An Individual 401K Plan is an IRS approved plan specifically designed by the IRS for self employed individuals and small business owners. An Individual 401K, also known as a Solo 401K or Self Directed 401K, is perfect for sole proprietors, small businesses and independent contractors such as consultants. An Individual 401K Plan offers one the ability to make high contributions, take a loan up to $50,000, invest in real estate and make other non-traditional investments, as well as open the account at any local bank.
The individual 401K plan is so popular because with small business owners because it is designed explicitly for small, owner only business.
An individual 401K plan is perfect for businesses that either do not employ any employees or employee certain employees that may be excluded from coverage. An individual 401K plan is perfect for any sole proprietor, consultant, or independent contractor.
To be eligible to benefit from the Individual 401K plan, investor must meet just two eligibility requirements:
(i) The presence of self employment activity.

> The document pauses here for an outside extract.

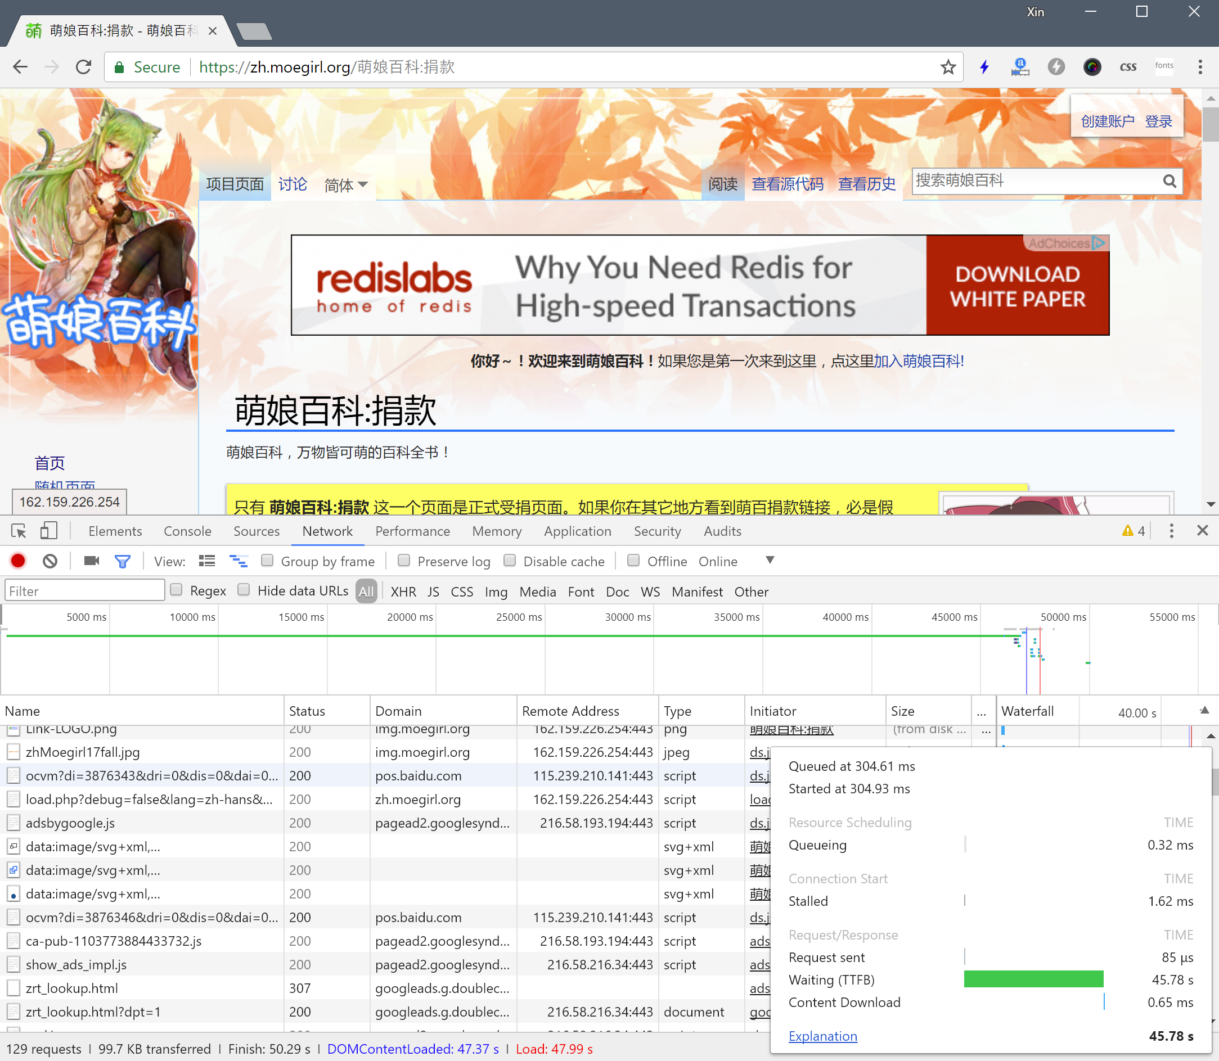Click the record network log button

pos(18,561)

(ii) The absence of full-time employees.
The Presence of Self Employment Activity
Self employment activity generally includes ownership and operation of a sole proprietorship, Limited Liability Company (LLC), C Corporation, S Corporation, and Limited Partnership where the business intends to generate revenue for profit and make significant contributions to the plan.
Generate Revenue for Profit
There are no established thresholds for how much profit the business must be generated, how much money must be contributed to the plan, or how soon profits and contributions must happen. It is generally understood that a business will be eligible if the business is being conducted is a legitimate business that is run with the intention of generating profits. The self-employment activity can be part time, and it can be ancillary to full time employment elsewhere. For example, a person can even participate in an employer’s 401(k) plan and still adopt their own Individual 401K Plan. In such a case, the employee elective deferrals from both plans are subject to the single contribution limit.

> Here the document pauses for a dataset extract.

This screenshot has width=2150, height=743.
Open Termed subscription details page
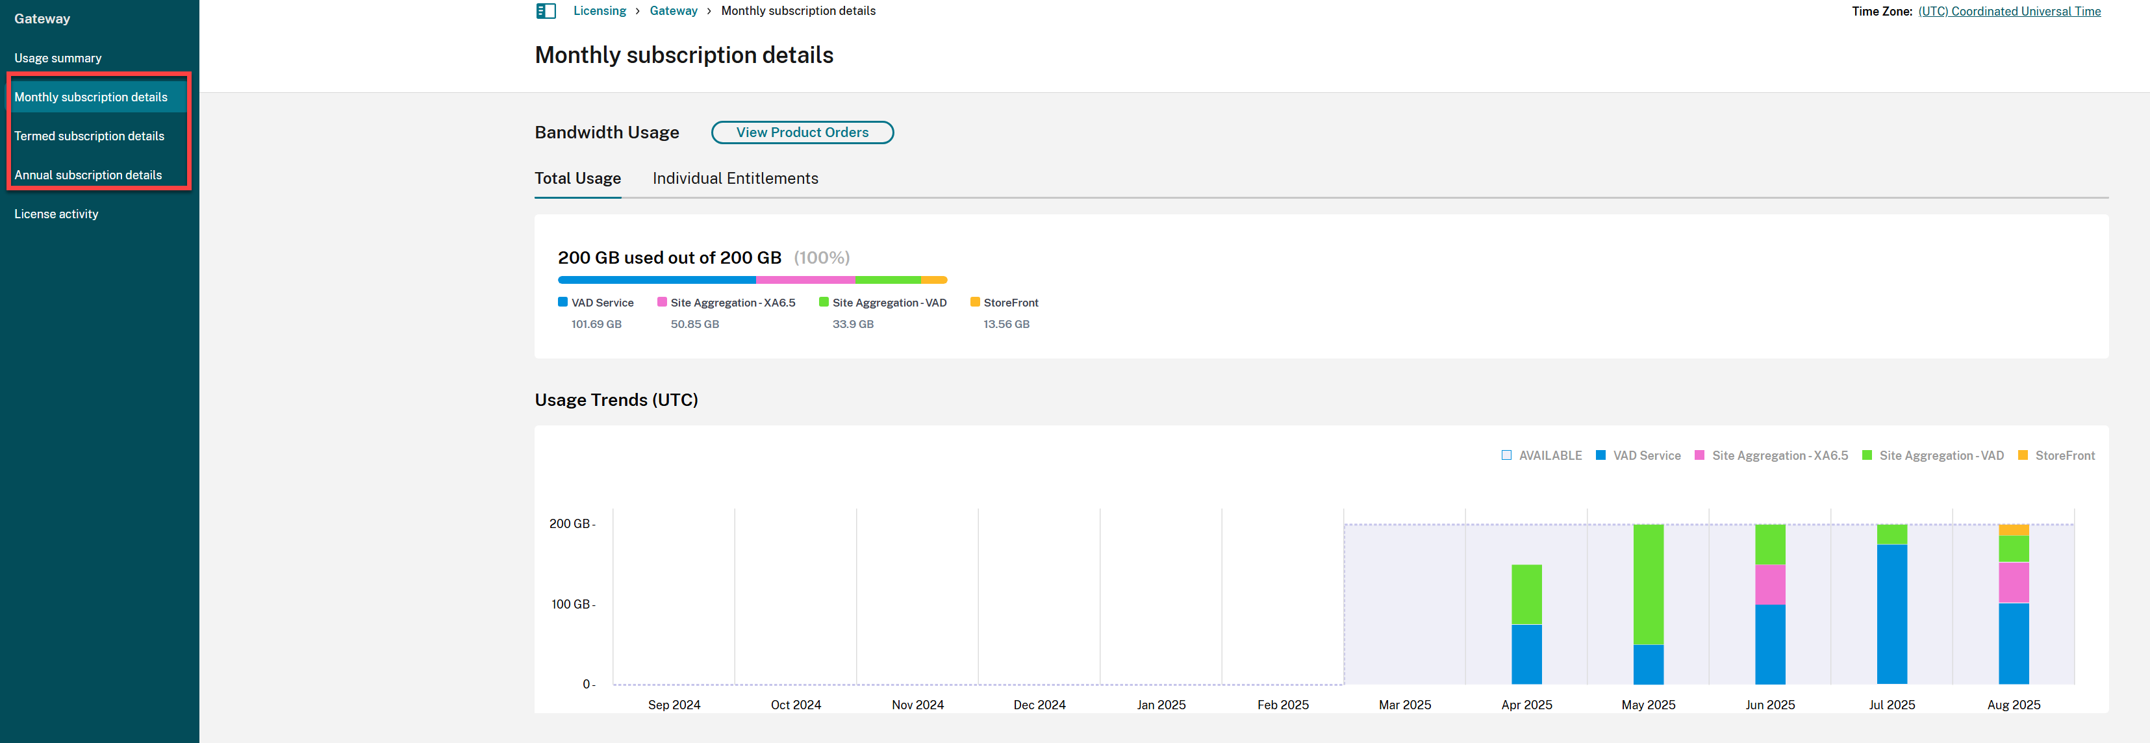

The Absence of Full-Time Employees
Unlike a regular 401(k) plan, an Individual 401K plan can be adopted only by self-employed individuals or small business owners who have no other full-time employees and are not employed by any business owned by them or their spouse (an exception applies if your full-time employee is your spouse). The business owner and their spouse are technically considered “owner-employees” rather than “employees”. Also, if an individual owns more than 80% of another business that has employees, then the controlled group rules will restrict the individual from adopting an individual 401K plan for another business that does not have employees. The rational behind the controlled group rules is to protect employees from not being granted the opportunity to participating in a qualified 401(k) retirement plan.
The following types of employees may be generally excluded from coverage:
- Employees under 21 years of age
- Employees that work less than a 1000 hours annually
- Union employees
- Nonresident alien employees
If you have full-time employees age 21 or older (other than your spouse) or part-time employees who work more than 1,000 hours a year, you will typically have to include them in any plan you set up.